## Problem statement
The answer must consist of every line in the data that contains "computer".

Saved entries
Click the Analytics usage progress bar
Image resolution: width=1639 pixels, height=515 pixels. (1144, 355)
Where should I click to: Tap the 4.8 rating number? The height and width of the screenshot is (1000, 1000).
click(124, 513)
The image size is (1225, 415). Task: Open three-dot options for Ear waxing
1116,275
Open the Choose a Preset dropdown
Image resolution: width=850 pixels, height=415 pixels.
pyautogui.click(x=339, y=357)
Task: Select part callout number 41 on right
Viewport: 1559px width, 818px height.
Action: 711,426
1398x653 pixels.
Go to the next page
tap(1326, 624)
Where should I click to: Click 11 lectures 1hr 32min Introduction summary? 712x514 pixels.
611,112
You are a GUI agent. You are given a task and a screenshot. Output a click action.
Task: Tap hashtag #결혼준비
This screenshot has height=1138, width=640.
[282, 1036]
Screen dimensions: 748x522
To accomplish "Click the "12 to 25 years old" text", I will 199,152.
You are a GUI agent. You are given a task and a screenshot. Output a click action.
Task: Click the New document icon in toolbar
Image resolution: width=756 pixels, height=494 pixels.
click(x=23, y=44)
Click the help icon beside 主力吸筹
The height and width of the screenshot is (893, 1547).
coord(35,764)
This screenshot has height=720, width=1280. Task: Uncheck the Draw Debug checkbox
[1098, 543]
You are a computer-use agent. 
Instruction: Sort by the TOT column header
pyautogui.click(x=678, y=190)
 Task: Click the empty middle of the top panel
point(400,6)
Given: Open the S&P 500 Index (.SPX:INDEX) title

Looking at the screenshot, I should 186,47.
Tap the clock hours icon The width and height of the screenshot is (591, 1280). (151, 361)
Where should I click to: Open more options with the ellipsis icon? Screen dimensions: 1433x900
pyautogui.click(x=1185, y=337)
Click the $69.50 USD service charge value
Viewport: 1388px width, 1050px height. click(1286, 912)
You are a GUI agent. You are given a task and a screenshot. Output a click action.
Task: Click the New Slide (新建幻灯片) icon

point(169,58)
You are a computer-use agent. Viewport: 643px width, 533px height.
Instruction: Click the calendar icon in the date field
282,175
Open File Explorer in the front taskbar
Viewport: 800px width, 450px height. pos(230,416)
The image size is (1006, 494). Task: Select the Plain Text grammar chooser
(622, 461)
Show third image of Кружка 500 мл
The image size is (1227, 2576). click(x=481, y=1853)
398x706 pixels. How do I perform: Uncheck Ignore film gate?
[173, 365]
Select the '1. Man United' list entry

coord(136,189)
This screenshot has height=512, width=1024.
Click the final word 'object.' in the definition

## Solution
You are a computer-use agent. 
You are a computer-use agent. Viewport: 643px width, 533px height.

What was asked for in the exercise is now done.